In this installment of our just-created series “Common Sense Necessary for a Functioning Democracy Prevails,” Colorado Governor Hickenlooper signs into law House Bill 15-1290, a “right to record” police. DIY Photography reports about this new Colorado law.
It’s not that we have anything against police officers per se. We don’t. They’re just like any other population of specialists out there, from lawyers to doctors to…bloggers. Which is to say: there are some great ones, there are some terrible ones, and most of them just get by.
And we need them. For the most part.
Last month we wrote about the near-miss in Arkansas of an exceptionally ill-considered bill that would have made it a crime to photograph or film anyone in Arkansas without a signed release.
That’s right: renowned street photographers like Henri Cartier-Bresson, Margaret Bourke-White, Mary Ellen Mark, Joel Meyerowitz, Robert Frank, Vivian Maier – let alone war photographers like Robert Capa – would all have been criminals in Arkansas.
As would have been the people whose smartphone videos in South Carolina and Texas led to murder charges against one police officer, and the resignation of the other.
Way to go, Arkansas legislature.
On the other hand, we have Colorado, which just passed a law which affirms a new “check and balance” on police behavior, House Bill 15-1290, also known as “Right to Record.”

§ **GIVEN REQUEST 1**: Write out the whole post on Colorado's right-to-record law word for word.

Word and element location entries
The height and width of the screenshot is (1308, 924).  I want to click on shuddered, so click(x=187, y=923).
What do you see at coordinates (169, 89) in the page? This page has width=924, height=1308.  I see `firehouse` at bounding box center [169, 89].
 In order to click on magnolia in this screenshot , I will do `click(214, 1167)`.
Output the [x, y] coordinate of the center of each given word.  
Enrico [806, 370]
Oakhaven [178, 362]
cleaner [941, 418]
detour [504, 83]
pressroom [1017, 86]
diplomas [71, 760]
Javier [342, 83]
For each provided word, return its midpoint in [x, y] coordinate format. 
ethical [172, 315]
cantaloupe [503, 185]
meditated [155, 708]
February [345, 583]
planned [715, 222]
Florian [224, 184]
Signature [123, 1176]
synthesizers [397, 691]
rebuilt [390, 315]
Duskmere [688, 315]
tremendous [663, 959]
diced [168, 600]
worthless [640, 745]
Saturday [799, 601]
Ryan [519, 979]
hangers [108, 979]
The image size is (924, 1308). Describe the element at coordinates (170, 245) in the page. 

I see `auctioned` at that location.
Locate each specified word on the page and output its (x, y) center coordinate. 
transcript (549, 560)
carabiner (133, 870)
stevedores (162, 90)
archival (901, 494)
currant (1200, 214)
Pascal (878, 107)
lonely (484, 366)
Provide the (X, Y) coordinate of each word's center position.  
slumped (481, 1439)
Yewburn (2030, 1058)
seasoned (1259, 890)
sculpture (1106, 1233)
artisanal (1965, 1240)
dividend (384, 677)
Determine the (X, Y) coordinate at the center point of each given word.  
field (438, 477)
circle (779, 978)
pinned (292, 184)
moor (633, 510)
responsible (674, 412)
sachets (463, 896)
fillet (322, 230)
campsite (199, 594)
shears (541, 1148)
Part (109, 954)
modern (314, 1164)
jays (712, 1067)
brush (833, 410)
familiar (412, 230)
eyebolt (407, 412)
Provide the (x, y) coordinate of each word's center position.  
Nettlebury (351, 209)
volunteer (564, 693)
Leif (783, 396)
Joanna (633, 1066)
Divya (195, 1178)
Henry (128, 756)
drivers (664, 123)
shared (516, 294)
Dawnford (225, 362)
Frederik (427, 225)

§ **GIVEN REQUEST 2**: Give again, unchanged, the lines of the entries starting with the line that contains "Signature [123, 1176]" and going on through the last line of the entries, with both ends included.

§ **TASK SOLUTION 1**:
In this installment of our just-created series “Common Sense Necessary for a Functioning Democracy Prevails,” Colorado Governor Hickenlooper signs into law House Bill 15-1290, a “right to record” police. DIY Photography reports about this new Colorado law.
It’s not that we have anything against police officers per se. We don’t. They’re just like any other population of specialists out there, from lawyers to doctors to…bloggers. Which is to say: there are some great ones, there are some terrible ones, and most of them just get by.
And we need them. For the most part.
Last month we wrote about the near-miss in Arkansas of an exceptionally ill-considered bill that would have made it a crime to photograph or film anyone in Arkansas without a signed release.
That’s right: renowned street photographers like Henri Cartier-Bresson, Margaret Bourke-White, Mary Ellen Mark, Joel Meyerowitz, Robert Frank, Vivian Maier – let alone war photographers like Robert Capa – would all have been criminals in Arkansas.
As would have been the people whose smartphone videos in South Carolina and Texas led to murder charges against one police officer, and the resignation of the other.
Way to go, Arkansas legislature.
On the other hand, we have Colorado, which just passed a law which affirms a new “check and balance” on police behavior, House Bill 15-1290, also known as “Right to Record.”

§ **TASK SOLUTION 2**:
Signature [123, 1176]
synthesizers [397, 691]
rebuilt [390, 315]
Duskmere [688, 315]
tremendous [663, 959]
diced [168, 600]
worthless [640, 745]
Saturday [799, 601]
Ryan [519, 979]
hangers [108, 979]
The image size is (924, 1308). Describe the element at coordinates (170, 245) in the page. 

I see `auctioned` at that location.
Locate each specified word on the page and output its (x, y) center coordinate. 
transcript (549, 560)
carabiner (133, 870)
stevedores (162, 90)
archival (901, 494)
currant (1200, 214)
Pascal (878, 107)
lonely (484, 366)
Provide the (X, Y) coordinate of each word's center position.  
slumped (481, 1439)
Yewburn (2030, 1058)
seasoned (1259, 890)
sculpture (1106, 1233)
artisanal (1965, 1240)
dividend (384, 677)
Determine the (X, Y) coordinate at the center point of each given word.  
field (438, 477)
circle (779, 978)
pinned (292, 184)
moor (633, 510)
responsible (674, 412)
sachets (463, 896)
fillet (322, 230)
campsite (199, 594)
shears (541, 1148)
Part (109, 954)
modern (314, 1164)
jays (712, 1067)
brush (833, 410)
familiar (412, 230)
eyebolt (407, 412)
Provide the (x, y) coordinate of each word's center position.  
Nettlebury (351, 209)
volunteer (564, 693)
Leif (783, 396)
Joanna (633, 1066)
Divya (195, 1178)
Henry (128, 756)
drivers (664, 123)
shared (516, 294)
Dawnford (225, 362)
Frederik (427, 225)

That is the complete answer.